Task statement: Tell how many lines in the data below hold the string "computer"; give nothing but the number.

---------- Material for the task

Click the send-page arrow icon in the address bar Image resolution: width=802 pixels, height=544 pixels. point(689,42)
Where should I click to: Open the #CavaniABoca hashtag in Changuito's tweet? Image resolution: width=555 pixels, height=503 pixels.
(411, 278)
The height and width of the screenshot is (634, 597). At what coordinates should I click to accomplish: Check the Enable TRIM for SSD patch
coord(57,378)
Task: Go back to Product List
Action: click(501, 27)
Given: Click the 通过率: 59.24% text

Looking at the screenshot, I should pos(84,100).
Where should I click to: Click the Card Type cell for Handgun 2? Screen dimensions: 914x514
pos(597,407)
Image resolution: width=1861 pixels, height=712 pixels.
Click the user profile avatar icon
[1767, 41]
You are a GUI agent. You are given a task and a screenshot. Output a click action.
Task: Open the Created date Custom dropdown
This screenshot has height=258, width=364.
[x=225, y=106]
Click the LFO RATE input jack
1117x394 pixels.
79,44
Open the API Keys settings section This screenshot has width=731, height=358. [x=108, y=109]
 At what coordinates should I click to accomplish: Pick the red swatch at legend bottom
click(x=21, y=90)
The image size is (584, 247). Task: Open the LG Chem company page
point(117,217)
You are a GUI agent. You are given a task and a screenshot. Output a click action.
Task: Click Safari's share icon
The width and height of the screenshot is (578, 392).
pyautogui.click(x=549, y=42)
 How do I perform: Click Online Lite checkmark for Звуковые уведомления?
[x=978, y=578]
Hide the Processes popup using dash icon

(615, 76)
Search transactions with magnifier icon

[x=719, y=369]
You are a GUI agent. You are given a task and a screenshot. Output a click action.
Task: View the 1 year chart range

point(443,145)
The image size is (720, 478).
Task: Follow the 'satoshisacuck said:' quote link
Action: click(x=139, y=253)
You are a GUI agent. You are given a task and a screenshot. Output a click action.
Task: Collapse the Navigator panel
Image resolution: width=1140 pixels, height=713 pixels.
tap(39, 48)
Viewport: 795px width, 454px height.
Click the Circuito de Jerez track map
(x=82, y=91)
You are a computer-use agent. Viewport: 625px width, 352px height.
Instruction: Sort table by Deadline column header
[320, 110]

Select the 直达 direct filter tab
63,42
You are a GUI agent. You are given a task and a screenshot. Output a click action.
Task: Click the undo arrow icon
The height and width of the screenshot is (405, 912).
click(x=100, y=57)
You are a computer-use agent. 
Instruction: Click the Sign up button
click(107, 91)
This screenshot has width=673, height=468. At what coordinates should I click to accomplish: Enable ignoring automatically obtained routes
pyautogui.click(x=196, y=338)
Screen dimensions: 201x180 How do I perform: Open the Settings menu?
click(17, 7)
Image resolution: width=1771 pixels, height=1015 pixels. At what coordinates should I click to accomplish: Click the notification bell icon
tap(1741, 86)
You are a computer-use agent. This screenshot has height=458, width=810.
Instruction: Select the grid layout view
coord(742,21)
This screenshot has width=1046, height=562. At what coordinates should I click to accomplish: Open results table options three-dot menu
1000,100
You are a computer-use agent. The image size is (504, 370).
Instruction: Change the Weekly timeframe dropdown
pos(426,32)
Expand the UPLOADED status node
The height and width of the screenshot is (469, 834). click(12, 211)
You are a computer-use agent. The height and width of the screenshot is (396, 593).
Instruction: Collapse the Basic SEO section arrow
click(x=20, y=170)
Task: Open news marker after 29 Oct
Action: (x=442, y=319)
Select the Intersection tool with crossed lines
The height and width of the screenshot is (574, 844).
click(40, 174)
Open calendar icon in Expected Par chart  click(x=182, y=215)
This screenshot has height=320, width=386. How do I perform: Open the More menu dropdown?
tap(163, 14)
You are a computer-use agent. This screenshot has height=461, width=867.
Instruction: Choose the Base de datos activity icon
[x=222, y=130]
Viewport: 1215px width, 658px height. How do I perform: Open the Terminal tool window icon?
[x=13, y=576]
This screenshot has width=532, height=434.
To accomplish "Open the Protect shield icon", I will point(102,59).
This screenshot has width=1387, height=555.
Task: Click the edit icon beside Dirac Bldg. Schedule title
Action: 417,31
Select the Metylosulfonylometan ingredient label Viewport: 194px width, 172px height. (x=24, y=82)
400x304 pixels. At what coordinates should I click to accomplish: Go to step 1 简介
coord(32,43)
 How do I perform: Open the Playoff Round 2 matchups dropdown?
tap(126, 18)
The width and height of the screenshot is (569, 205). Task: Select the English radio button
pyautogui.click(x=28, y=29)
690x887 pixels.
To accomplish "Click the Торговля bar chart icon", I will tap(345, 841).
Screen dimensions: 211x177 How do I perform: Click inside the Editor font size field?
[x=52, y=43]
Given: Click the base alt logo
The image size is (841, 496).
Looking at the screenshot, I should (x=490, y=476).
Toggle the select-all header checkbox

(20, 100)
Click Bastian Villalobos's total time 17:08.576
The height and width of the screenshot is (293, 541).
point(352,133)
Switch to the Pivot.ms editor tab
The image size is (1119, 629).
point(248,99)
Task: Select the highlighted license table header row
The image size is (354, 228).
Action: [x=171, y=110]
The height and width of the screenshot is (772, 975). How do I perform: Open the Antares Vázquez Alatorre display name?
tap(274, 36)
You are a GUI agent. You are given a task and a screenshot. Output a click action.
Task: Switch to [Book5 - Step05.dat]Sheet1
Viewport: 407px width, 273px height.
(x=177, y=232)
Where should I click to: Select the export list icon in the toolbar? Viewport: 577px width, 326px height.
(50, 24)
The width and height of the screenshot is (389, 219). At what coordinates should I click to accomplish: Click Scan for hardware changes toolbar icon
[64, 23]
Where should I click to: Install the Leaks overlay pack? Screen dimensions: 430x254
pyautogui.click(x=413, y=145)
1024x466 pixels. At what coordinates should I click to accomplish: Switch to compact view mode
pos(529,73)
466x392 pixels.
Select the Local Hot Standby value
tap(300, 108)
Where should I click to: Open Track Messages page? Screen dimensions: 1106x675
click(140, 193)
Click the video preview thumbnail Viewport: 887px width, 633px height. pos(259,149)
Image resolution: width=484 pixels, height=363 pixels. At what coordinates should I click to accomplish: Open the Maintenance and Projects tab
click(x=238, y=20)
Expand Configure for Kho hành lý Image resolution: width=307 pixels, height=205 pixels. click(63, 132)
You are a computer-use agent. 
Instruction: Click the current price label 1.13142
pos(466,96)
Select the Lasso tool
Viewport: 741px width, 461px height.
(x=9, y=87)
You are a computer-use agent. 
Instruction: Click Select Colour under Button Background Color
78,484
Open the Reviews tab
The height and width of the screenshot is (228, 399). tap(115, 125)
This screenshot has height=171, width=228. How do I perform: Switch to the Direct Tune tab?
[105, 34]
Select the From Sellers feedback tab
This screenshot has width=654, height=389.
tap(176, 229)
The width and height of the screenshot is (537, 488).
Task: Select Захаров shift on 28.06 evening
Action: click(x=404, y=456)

--------------------

Exercise output: 8